I don't think this is as overly broad or bad of a definition as you presume. I recall sitting at a laundromat one day, in a somewhat sleepy state daydreaming, with the rhythm of the washing machine in front of me playing through my mind. My subconscious told me that the machine was conscious. I dug deeper into that intuition, and realized I was seeing a bit of the inner workings of the mind of the engineer that designed the algorithm. Not a perfect example, as I didn't know if the alg was closed-loop, but in any case, it made me realize that our minds are just large bodies of these algorithms working together. We have some additional oracles, random data generators, and probabilistic mechanisms thrown in as tools, but consciousness really is mechanistic and pluralistic.

To recreate it requires not only the qualitative aspects of a being that can think, but also sufficient (read: vast) quantity of systems to get to a useful general purpose thinking machine. There is no "soul" or special sauce or singular definition of consciousness. It's an illusion.

**Task requirements:**
In the text on consciousness, where was the writer sitting when the washing machine's rhythm played through their mind?

**Dataset content:**
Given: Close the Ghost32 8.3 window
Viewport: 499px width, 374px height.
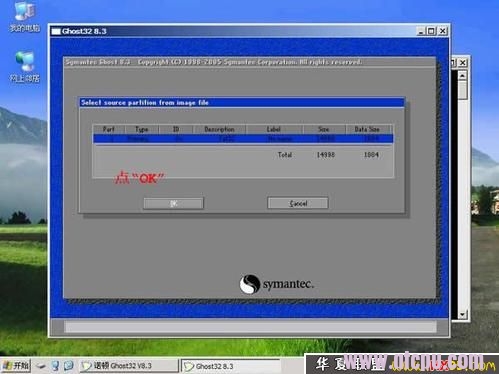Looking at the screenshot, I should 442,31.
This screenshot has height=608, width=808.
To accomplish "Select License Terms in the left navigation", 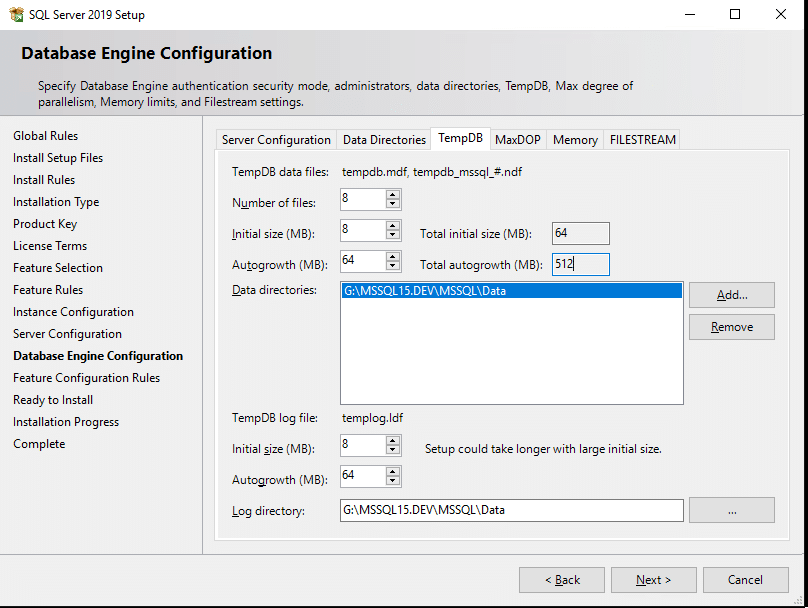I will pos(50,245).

* * *

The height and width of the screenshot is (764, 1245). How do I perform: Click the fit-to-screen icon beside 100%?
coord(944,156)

---

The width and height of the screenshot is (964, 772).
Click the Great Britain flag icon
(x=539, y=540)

**In response:**
At a laundromat.